**Textabschnitt:**
++++++

„orth, unorth, ewigkeit, zeit, nacht, tag.“
„Beschränke alles auf das Wesentliche, aber entferne nicht die Poesie. Halte die Dinge sauber und unbelastet, aber lasse sie nicht steril werden.“
„Wabi-Sabi nährt alles, was authentisch ist, da es drei einfache Wahrheiten anerkennt: nichts bleibt, nichts ist abgeschlossen und nichts ist perfekt.“ (Richard R. Powell)
Wenn es zum Stillstand am Webstuhl kommt, bedeutet das meist nicht, dass NICHTS passiert, sondern „nur“, dass die Energie gerade in einer anderen Welt eingebunden ist, manchmal einem eigenen Bedürfnis folgend, manchmal aus ganzheitlich empfundener Wahrnehmung, manchmal aus fremdbestimmter Notwendigkeit.
Seit zwei Wochen ungefähr, oder sogar drei, sind meine Energien eingebunden im nah_bar_festival, das die #KulturMarktHalle organisiert und realisiert. Zu Beginn der Planung des Festivals habe ich eine gewisse Verantwortung übernommen, und daher für mich entschieden, meinen Platz vor dem Webstuhl und den Platz in meinem Herzen und meiner Seele, den die Weberei einnimmt, für eine kleine Weile zu verlassen und mich mit eben soviel Hingabe dem Festival zu widmen.
Nun sind sechs von den geplanten zehn Tagen vorbei. Am siebten Tag kommt es mir zu, einen Teil des Programms, das an jedem Tag einen besonderen Spaziergang durch den Kiez und eine Konzert oder eine Tanzperformance an einem besonderen Ort miteinander verbindet, zu gestalten.
Seitdem ich diesen Kiez begehe, und das sind inzwischen zwei Jahre, gibt es Orte, die mich besonders anziehen, mich tief berühren und immer wieder einladen, an ihnen zu verweilen.
Ich habe sie UNORTE genannt und meine Tour trägt dementsprechend den Titel: „Un_Orte. Vom Menschen vergessen – von der Natur erkannt.“ Orte zwischen zwei Welten.

++++++

**Bereitgestellte Daten:**

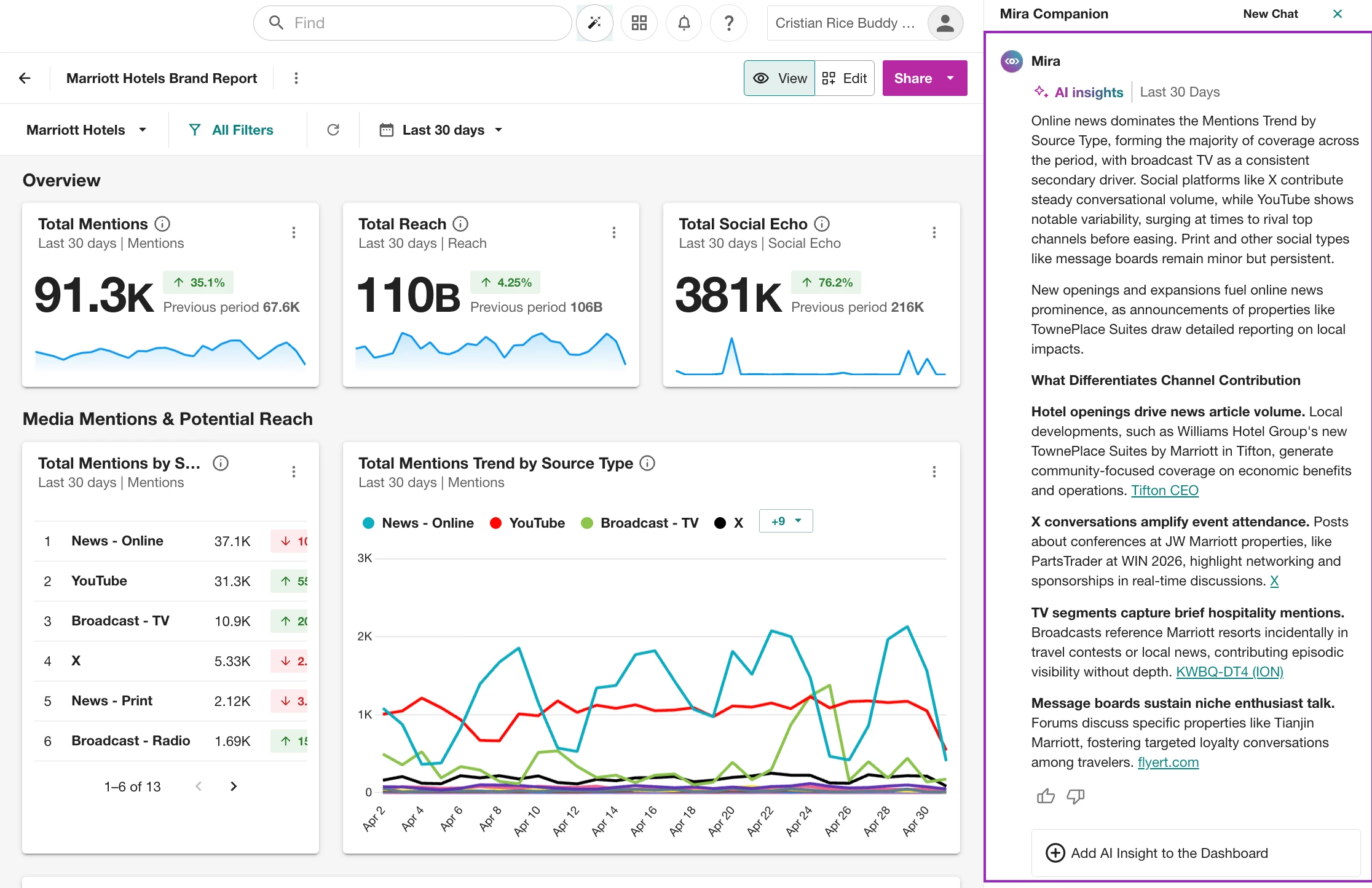Screen dimensions: 1372x888
Task: Give thumbs up to Mira's insight
Action: pyautogui.click(x=1045, y=796)
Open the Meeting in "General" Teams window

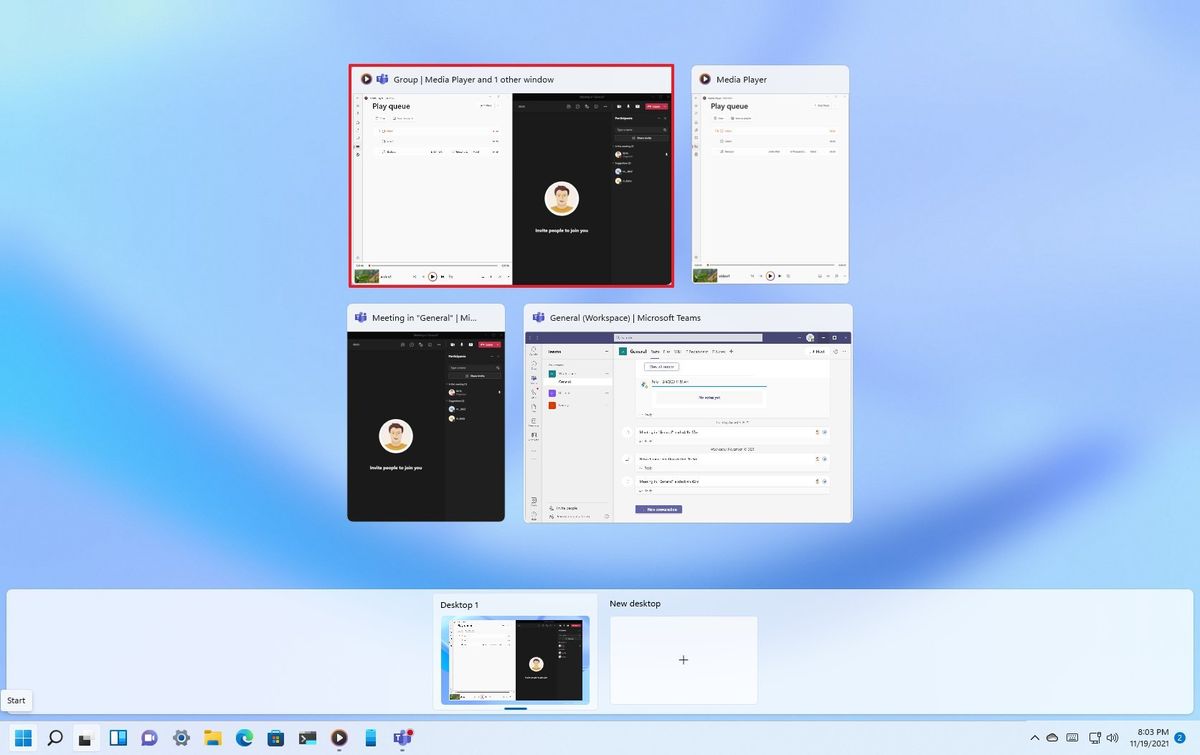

++++++

**Arbeitsanweisung:** Kopiere aus dem Text über die Un_Orte wortgetreu die Passage, die bei den Worten „Seit zwei Wochen“ einsetzt, und hör nach „verbindet, zu gestalten.“ auf.

**Schriftliche Antwort:**
Seit zwei Wochen ungefähr, oder sogar drei, sind meine Energien eingebunden im nah_bar_festival, das die #KulturMarktHalle organisiert und realisiert. Zu Beginn der Planung des Festivals habe ich eine gewisse Verantwortung übernommen, und daher für mich entschieden, meinen Platz vor dem Webstuhl und den Platz in meinem Herzen und meiner Seele, den die Weberei einnimmt, für eine kleine Weile zu verlassen und mich mit eben soviel Hingabe dem Festival zu widmen.
Nun sind sechs von den geplanten zehn Tagen vorbei. Am siebten Tag kommt es mir zu, einen Teil des Programms, das an jedem Tag einen besonderen Spaziergang durch den Kiez und eine Konzert oder eine Tanzperformance an einem besonderen Ort miteinander verbindet, zu gestalten.